Azure Databricks: End-to-end web-based analytics platform
With Azure Databricks it is easy to analyze very large volumes of data using the enormous computing power available in the cloud environment.
What is Databricks and Azure Databricks?
Databricks is developed by the founders of Apache Spark and is an end-to end (from development to production) web-based analytics platform that makes it easy to combine Big Data, Data Science and Apacke Spark.
In 2017, Microsoft and Databricks, under the name Azure Databricks, entered into a collaboration that has enabled to fully integrate a Databricks platform in a Azure-environment.
This collaboration between Azure as a Cloud provider and Databricks as the Apache Spark platform, allows the huge computing power of Databricks to be integrated into a fully integrated cloud environment where the services speak the same language – now also with the Databricks framework
Watch a video and het a quick overview of Azure Databricks!
Databricks and Azure Databricks features
Databricks is basically created to make it easy to work with. The solution therefore contains a lot of user-friendly features:
- Real-time visualizations in the Notebook
- Integration with Github and Bitbucket
- Databrick’s own Notebook that acts as Databrick’s own Interactive Development Environment (IDE)
- An internal dashboard connected to your Notebook
- Direct scheduling of each Notebook
- Notebooks that support multiple languages: R, Python, SQL, and Scala
Azure Databricks and Apache Spark
One of the great strengths of the collaboration between Azure and Databricks is that you have an Apache Spark platform that is fully integrated with all known Azure components such as Azure Data Factory and Azure Blob Storage, allowing for continuous pipelines in each project.
A related important aspect of Databricks is the ability to share different profiles, making it easier and more secure for different profiles such, as Data Engineers and Data Scientist, to work together on individual projects in the Databricks environment.
Databricks also have the option of Auto-Scaling your resources.

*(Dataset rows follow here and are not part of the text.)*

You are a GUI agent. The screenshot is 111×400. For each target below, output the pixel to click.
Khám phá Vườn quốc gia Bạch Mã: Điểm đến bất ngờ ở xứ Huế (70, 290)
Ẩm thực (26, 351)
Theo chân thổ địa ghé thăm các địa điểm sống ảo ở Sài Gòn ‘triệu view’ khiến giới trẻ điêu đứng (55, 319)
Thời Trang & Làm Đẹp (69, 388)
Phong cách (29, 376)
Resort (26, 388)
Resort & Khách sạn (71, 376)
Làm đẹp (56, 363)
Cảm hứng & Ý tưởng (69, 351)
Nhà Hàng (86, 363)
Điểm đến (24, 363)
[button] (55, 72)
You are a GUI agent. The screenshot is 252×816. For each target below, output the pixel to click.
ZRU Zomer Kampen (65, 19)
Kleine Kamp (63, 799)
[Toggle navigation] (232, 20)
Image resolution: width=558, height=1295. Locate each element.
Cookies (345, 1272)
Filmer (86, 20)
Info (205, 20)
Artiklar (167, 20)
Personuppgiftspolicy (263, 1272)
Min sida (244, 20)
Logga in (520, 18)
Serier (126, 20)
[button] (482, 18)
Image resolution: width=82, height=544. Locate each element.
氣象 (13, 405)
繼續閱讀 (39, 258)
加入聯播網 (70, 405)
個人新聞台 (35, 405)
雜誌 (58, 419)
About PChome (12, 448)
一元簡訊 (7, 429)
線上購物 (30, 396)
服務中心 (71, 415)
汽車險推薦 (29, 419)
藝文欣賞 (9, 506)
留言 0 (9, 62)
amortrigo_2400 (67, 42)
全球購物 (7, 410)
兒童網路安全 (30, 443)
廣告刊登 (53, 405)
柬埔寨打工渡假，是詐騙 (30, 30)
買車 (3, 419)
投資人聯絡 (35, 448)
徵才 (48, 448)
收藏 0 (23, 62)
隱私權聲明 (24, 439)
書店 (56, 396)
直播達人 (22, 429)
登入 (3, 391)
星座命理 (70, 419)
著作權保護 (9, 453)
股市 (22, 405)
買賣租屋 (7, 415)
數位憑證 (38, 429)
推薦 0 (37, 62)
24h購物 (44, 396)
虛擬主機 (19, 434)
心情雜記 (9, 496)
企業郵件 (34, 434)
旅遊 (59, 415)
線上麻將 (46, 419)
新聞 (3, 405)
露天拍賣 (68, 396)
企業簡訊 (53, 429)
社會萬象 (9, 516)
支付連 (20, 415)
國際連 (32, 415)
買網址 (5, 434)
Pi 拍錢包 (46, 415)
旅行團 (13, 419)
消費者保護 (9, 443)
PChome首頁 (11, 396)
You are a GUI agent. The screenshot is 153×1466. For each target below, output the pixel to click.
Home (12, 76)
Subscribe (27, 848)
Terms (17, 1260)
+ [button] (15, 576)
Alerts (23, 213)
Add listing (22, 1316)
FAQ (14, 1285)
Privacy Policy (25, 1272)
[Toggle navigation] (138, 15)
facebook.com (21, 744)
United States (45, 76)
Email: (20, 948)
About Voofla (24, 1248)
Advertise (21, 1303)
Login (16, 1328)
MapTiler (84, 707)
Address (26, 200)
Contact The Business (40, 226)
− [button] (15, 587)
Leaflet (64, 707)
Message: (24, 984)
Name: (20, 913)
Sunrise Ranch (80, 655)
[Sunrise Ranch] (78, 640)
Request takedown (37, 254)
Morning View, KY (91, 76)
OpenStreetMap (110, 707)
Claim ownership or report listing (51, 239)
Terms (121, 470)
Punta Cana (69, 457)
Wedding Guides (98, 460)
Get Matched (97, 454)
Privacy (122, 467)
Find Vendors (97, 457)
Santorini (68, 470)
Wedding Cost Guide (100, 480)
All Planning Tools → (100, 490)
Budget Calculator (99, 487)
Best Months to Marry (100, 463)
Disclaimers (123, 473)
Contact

This means that you can have a cluster that automatically adapts to what you need at the given time. In general, the entire clustering aspect is handled by Databricks, which makes it easy to get started with Cluster Computing even for beginners. When you reach a more advanced level in the process of spark, there are also opportunities to monitor your programs directly from Databricks to optimize these.
How Databricks can be used
In addition to the general benefit of having an easy overview of your pipelines and cluster computing advantage when processing very large volumes of data, here we will look at two examples where Databrick’s makes particular sense:
Tasks that include using Machine Learning or Deep Learning
In addition to having an easy and clear integration to all the major Machine Learning libraries as well as necessities that come before and after Machine Learning development, Databricks has the advantage that the very large computations or data volumes that are commonly associated with Machine Learning and Deep Learning can easily be orchestrated on your automatically started cluster.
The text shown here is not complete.